As we noted above and in a post earlier this year, in its Advisory Opinion 20-06, OGC sided with the 340B covered entities by concluding that “covered entities under the 340B Program are entitled to purchase covered outpatient drugs…and manufacturers are required to offer covered outpatient drugs” at the 340B price “even if those covered entities use contract pharmacies to aid in distributing those drugs to their patients.”  However, OGC cautioned that Advisory Opinion 20-06 is “not a final agency action or a final order, and it does not have the force or effect of law.”

Following its release, several pharmaceutical manufacturers brought suit challenging the position set forth in Advisory Opinion 20-06.  In one particular instance, on January 12, 2021, AstraZeneca Pharmaceuticals sued HHS (under then-Secretary Azar) in the US District Court for the District of Delaware.  The drug manufacturer claimed that Advisory Opinion 20-06 violated the Administrative Procedure Act (APA) because it exceeded the agencies own authority as set forth by Congress.  HHS filed a motion to dismiss.  On June 16, 2021, the court issued its opinion, which denied HHS’ motion.  According to Delaware District Court Judge Leonard P. Stark, Advisory Opinion 20-06 differs from the 2010 HRSA guidance document (and earlier guidance), as the Advisory Opinion “is the first document in which HHS explicitly concluded that drug manufacturers are required by statute to provide 340B drugs to multiple contract pharmacies.”  Stark also determined that the Advisory Opinion is “legally flawed” because “there is more than one permissible interpretation of the 340B statute.”
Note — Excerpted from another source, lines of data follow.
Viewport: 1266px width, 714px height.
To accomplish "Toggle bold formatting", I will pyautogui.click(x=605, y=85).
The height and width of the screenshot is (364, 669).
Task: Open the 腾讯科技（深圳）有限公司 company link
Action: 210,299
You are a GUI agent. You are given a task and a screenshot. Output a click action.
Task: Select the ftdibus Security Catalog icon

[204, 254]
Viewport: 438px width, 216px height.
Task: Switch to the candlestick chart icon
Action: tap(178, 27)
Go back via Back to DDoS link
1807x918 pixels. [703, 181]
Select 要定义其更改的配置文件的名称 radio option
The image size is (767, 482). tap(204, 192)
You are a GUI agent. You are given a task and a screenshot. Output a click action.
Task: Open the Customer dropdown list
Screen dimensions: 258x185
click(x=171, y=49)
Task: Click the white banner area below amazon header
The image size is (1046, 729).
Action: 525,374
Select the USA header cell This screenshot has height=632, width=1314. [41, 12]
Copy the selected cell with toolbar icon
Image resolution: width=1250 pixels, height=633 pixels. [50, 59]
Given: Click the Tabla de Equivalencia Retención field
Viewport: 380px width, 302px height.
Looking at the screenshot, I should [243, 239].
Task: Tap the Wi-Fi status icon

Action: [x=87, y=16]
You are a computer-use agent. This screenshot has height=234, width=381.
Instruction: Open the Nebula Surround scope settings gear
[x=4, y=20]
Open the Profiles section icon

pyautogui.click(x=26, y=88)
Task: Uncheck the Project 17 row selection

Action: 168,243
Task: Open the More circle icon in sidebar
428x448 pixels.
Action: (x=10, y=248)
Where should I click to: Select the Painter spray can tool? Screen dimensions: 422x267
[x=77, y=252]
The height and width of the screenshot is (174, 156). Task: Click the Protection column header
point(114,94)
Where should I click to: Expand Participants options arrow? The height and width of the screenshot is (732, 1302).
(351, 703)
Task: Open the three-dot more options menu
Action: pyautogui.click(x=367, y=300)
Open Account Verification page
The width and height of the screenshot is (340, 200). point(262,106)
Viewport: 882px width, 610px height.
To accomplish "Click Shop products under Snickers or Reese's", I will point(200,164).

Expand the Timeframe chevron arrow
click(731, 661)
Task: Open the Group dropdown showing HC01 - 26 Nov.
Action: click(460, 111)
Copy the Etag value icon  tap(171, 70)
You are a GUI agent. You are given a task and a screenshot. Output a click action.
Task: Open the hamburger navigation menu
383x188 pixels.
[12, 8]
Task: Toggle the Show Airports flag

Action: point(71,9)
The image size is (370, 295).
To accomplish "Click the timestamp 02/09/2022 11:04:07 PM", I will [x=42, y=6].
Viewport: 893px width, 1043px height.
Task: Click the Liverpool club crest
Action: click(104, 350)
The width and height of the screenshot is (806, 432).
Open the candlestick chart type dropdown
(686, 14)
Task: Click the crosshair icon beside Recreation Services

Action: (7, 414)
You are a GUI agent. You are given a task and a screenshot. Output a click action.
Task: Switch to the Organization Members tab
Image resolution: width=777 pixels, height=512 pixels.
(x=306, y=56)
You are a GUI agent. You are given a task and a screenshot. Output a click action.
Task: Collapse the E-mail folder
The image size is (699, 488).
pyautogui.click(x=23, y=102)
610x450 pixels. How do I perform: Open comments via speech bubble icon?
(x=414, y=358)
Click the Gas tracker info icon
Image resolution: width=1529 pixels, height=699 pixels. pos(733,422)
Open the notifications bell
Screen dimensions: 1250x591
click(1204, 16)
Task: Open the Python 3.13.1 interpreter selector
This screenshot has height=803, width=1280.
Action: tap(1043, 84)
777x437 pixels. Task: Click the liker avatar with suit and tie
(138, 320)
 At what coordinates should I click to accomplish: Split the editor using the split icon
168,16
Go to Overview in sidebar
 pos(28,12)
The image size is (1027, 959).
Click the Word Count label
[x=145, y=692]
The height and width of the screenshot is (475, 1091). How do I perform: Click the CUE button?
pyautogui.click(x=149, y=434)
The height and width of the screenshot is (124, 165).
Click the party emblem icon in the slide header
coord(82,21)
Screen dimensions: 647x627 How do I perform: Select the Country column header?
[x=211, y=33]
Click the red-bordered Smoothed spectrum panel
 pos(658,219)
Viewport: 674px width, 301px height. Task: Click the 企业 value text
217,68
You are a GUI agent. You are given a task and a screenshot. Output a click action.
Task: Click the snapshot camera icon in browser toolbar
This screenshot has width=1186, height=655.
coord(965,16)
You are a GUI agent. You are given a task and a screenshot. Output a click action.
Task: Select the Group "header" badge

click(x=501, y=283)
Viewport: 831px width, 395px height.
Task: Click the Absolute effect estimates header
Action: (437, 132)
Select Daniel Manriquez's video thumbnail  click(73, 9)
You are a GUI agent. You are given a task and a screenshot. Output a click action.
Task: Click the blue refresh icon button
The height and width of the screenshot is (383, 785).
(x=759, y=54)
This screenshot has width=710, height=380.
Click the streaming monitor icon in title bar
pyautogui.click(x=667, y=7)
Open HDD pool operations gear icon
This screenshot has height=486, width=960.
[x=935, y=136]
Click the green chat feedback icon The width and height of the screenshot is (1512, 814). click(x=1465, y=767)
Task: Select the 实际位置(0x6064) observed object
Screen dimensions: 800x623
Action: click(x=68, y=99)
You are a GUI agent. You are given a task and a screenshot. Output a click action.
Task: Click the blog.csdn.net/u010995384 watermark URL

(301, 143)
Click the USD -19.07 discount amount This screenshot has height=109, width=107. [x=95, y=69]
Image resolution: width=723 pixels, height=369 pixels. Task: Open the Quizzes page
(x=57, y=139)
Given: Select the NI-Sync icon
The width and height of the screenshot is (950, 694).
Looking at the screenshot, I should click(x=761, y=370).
On June 18, two days after the court refused to dismiss AstraZeneca’s case, OGC issued its Notice of Withdrawal.  In its Notice, OGC explained how its decision to withdraw the Advisory Opinion was made “in the interest of avoiding confusion and unnecessary litigation.”  OGC added how its initial Advisory Opinion “was never intended to do what plaintiffs in those suits allege: to create new, binding obligations on plaintiffs or to serve as the predicate for enforcement against those plaintiffs,” and affirmed that it “respectfully [disagrees] with the decision…in AstraZeneca Pharmaceuticals.”

Notably, OGC explained that its decision to withdraw Advisory Opinion 20-06 does not impact HRSA’s efforts “to enforce the obligations that 42 U.S.C. § 256b places on drug manufacturers, including HRSA’s May 17, 2021 violation letters concerning restrictions placed on contract pharmacy arrangements.”  In May, HRSA determined that the pharmaceutical manufacturers that sought to limit participation in the 340B program by refusing to sell drugs to contract pharmacies are “in violation of the 340B statute.”  On May 17, the agency sent letters to the drug makers explaining this and demanding the manufacturers “provide an update on [plans] to restart selling, without restriction, covered outpatient drugs at the 340B price to covered entities that dispense medications through contract pharmacy arrangements by June 1, 2021.”

Future Episodes

Previously, we shared our expectation that the Biden Administration is likely to side with the 340B covered entities in this matter.  Prior to his confirmation as HHS Secretary, then-California Attorney General Xavier Becerra spearheaded a bipartisan coalition calling on HHS to stop drug makers from “withholding or threatening to withhold” 340B discounts and to hold “non-compliant drug manufacturers accountable.”  However, in light of OGC’s decision to withdraw the Advisory Opinion (which favored covered entities), it remains to be seen how HHS under the Biden Administration will approach the next chapter in the 340B Contract Pharmacy saga.  While OGC has now withdrawn its Advisory Opinion, the warning letters to various manufacturers remain in place.  It is clear that this story is far from over.  Here at the Medicaid and the Law Blog, we will continue to update you as it progresses.